• [WORK INSTRUCTION]:
Your response should consist solely of the records, written out exactly.

(Records drawn from a dataset)
####################
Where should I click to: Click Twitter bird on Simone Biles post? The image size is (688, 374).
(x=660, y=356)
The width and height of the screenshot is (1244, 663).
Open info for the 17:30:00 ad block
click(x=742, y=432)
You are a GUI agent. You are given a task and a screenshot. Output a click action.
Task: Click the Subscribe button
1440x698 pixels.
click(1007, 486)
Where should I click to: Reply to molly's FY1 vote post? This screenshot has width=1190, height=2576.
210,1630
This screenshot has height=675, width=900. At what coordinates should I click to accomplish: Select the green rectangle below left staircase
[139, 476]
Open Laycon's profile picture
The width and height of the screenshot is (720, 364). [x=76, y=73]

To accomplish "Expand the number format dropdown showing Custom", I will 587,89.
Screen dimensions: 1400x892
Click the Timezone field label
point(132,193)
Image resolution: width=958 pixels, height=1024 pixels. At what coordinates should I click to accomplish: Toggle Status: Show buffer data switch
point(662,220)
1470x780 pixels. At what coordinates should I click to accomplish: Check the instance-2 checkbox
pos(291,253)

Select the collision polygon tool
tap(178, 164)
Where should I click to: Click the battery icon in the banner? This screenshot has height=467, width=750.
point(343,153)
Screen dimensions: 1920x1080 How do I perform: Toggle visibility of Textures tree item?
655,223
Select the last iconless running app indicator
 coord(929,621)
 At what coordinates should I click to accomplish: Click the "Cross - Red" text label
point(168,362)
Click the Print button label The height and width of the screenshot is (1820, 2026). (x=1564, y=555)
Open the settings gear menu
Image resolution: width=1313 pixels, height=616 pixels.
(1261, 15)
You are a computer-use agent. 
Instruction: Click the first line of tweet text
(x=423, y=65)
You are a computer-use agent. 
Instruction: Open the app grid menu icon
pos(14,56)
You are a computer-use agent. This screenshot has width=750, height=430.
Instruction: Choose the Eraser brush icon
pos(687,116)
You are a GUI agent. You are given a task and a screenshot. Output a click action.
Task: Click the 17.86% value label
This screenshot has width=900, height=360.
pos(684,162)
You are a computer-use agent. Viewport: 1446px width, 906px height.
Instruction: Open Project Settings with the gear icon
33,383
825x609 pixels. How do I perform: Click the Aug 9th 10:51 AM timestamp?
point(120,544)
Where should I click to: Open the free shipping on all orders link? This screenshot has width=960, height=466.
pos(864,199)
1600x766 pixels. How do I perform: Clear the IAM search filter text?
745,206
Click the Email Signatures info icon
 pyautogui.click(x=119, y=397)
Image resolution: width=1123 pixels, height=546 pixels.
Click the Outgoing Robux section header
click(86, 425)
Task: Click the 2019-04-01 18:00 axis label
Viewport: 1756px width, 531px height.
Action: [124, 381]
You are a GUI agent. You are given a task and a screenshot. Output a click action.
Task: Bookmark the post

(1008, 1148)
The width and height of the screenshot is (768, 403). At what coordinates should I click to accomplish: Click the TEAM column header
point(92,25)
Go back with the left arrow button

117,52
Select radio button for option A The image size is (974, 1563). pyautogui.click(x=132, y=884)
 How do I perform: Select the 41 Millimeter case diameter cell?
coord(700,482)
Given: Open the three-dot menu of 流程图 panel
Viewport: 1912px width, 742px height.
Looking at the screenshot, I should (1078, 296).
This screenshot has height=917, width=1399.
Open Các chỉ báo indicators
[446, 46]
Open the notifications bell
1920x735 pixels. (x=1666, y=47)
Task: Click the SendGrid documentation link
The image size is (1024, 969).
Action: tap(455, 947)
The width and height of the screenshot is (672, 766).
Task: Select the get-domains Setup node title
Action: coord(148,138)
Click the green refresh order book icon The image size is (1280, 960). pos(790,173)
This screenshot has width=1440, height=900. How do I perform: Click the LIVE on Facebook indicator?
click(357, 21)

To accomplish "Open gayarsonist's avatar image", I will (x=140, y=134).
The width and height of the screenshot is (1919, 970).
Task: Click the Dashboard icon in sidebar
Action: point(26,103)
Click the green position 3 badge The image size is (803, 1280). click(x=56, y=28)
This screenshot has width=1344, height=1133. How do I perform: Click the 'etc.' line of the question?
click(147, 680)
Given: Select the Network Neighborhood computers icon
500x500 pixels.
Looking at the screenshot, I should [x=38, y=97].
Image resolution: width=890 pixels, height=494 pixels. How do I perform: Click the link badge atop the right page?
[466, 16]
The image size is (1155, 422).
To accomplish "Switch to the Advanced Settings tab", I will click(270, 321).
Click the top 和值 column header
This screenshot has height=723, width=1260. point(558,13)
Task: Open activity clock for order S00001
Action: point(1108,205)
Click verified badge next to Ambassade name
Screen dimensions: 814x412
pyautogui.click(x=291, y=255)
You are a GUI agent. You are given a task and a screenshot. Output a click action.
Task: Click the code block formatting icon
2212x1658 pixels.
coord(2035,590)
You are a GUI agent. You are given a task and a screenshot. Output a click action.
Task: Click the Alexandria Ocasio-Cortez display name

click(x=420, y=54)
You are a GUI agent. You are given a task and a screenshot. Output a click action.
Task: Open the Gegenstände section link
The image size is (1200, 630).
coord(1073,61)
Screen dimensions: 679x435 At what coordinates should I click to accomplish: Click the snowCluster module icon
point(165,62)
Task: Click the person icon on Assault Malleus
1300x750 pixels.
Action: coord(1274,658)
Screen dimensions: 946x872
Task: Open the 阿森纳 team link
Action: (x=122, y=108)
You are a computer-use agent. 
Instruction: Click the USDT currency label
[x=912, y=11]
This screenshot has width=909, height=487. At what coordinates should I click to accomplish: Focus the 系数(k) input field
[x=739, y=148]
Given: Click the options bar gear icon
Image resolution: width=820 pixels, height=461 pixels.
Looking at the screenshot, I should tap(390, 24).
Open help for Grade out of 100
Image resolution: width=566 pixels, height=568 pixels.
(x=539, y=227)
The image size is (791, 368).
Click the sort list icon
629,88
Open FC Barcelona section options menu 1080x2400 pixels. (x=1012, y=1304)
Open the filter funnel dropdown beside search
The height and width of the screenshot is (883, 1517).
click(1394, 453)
####################
• [RESULT]:
Where should I click to: Click Twitter bird on Simone Biles post? The image size is (688, 374).
(x=660, y=356)
The width and height of the screenshot is (1244, 663).
Open info for the 17:30:00 ad block
click(x=742, y=432)
You are a GUI agent. You are given a task and a screenshot. Output a click action.
Task: Click the Subscribe button
1440x698 pixels.
click(1007, 486)
Where should I click to: Reply to molly's FY1 vote post? This screenshot has width=1190, height=2576.
210,1630
This screenshot has height=675, width=900. At what coordinates should I click to accomplish: Select the green rectangle below left staircase
[139, 476]
Open Laycon's profile picture
The width and height of the screenshot is (720, 364). [x=76, y=73]

To accomplish "Expand the number format dropdown showing Custom", I will 587,89.
Screen dimensions: 1400x892
Click the Timezone field label
point(132,193)
Image resolution: width=958 pixels, height=1024 pixels. At what coordinates should I click to accomplish: Toggle Status: Show buffer data switch
point(662,220)
1470x780 pixels. At what coordinates should I click to accomplish: Check the instance-2 checkbox
pos(291,253)

Select the collision polygon tool
tap(178, 164)
Where should I click to: Click the battery icon in the banner? This screenshot has height=467, width=750.
point(343,153)
Screen dimensions: 1920x1080 How do I perform: Toggle visibility of Textures tree item?
655,223
Select the last iconless running app indicator
 coord(929,621)
 At what coordinates should I click to accomplish: Click the "Cross - Red" text label
point(168,362)
Click the Print button label The height and width of the screenshot is (1820, 2026). (x=1564, y=555)
Open the settings gear menu
Image resolution: width=1313 pixels, height=616 pixels.
(1261, 15)
You are a computer-use agent. 
Instruction: Click the first line of tweet text
(x=423, y=65)
You are a computer-use agent. 
Instruction: Open the app grid menu icon
pos(14,56)
You are a computer-use agent. This screenshot has width=750, height=430.
Instruction: Choose the Eraser brush icon
pos(687,116)
You are a GUI agent. You are given a task and a screenshot. Output a click action.
Task: Click the 17.86% value label
This screenshot has width=900, height=360.
pos(684,162)
You are a computer-use agent. Viewport: 1446px width, 906px height.
Instruction: Open Project Settings with the gear icon
33,383
825x609 pixels. How do I perform: Click the Aug 9th 10:51 AM timestamp?
point(120,544)
Where should I click to: Open the free shipping on all orders link? This screenshot has width=960, height=466.
pos(864,199)
1600x766 pixels. How do I perform: Clear the IAM search filter text?
745,206
Click the Email Signatures info icon
 pyautogui.click(x=119, y=397)
Image resolution: width=1123 pixels, height=546 pixels.
Click the Outgoing Robux section header
click(86, 425)
Task: Click the 2019-04-01 18:00 axis label
Viewport: 1756px width, 531px height.
Action: [124, 381]
You are a GUI agent. You are given a task and a screenshot. Output a click action.
Task: Bookmark the post

(1008, 1148)
The width and height of the screenshot is (768, 403). At what coordinates should I click to accomplish: Click the TEAM column header
point(92,25)
Go back with the left arrow button

117,52
Select radio button for option A The image size is (974, 1563). pyautogui.click(x=132, y=884)
 How do I perform: Select the 41 Millimeter case diameter cell?
coord(700,482)
Given: Open the three-dot menu of 流程图 panel
Viewport: 1912px width, 742px height.
Looking at the screenshot, I should (1078, 296).
This screenshot has height=917, width=1399.
Open Các chỉ báo indicators
[446, 46]
Open the notifications bell
1920x735 pixels. (x=1666, y=47)
Task: Click the SendGrid documentation link
The image size is (1024, 969).
Action: tap(455, 947)
The width and height of the screenshot is (672, 766).
Task: Select the get-domains Setup node title
Action: coord(148,138)
Click the green refresh order book icon The image size is (1280, 960). pos(790,173)
This screenshot has width=1440, height=900. How do I perform: Click the LIVE on Facebook indicator?
click(357, 21)

To accomplish "Open gayarsonist's avatar image", I will (x=140, y=134).
The width and height of the screenshot is (1919, 970).
Task: Click the Dashboard icon in sidebar
Action: point(26,103)
Click the green position 3 badge The image size is (803, 1280). click(x=56, y=28)
This screenshot has width=1344, height=1133. How do I perform: Click the 'etc.' line of the question?
click(147, 680)
Given: Select the Network Neighborhood computers icon
500x500 pixels.
Looking at the screenshot, I should [x=38, y=97].
Image resolution: width=890 pixels, height=494 pixels. How do I perform: Click the link badge atop the right page?
[466, 16]
The image size is (1155, 422).
To accomplish "Switch to the Advanced Settings tab", I will click(270, 321).
Click the top 和值 column header
This screenshot has height=723, width=1260. point(558,13)
Task: Open activity clock for order S00001
Action: point(1108,205)
Click verified badge next to Ambassade name
Screen dimensions: 814x412
pyautogui.click(x=291, y=255)
You are a GUI agent. You are given a task and a screenshot. Output a click action.
Task: Click the code block formatting icon
2212x1658 pixels.
coord(2035,590)
You are a GUI agent. You are given a task and a screenshot. Output a click action.
Task: Click the Alexandria Ocasio-Cortez display name

click(x=420, y=54)
You are a GUI agent. You are given a task and a screenshot. Output a click action.
Task: Open the Gegenstände section link
The image size is (1200, 630).
coord(1073,61)
Screen dimensions: 679x435 At what coordinates should I click to accomplish: Click the snowCluster module icon
point(165,62)
Task: Click the person icon on Assault Malleus
1300x750 pixels.
Action: coord(1274,658)
Screen dimensions: 946x872
Task: Open the 阿森纳 team link
Action: (x=122, y=108)
You are a computer-use agent. 
Instruction: Click the USDT currency label
[x=912, y=11]
This screenshot has width=909, height=487. At what coordinates should I click to accomplish: Focus the 系数(k) input field
[x=739, y=148]
Given: Click the options bar gear icon
Image resolution: width=820 pixels, height=461 pixels.
Looking at the screenshot, I should tap(390, 24).
Open help for Grade out of 100
Image resolution: width=566 pixels, height=568 pixels.
(x=539, y=227)
The image size is (791, 368).
Click the sort list icon
629,88
Open FC Barcelona section options menu 1080x2400 pixels. (x=1012, y=1304)
Open the filter funnel dropdown beside search
The height and width of the screenshot is (883, 1517).
click(1394, 453)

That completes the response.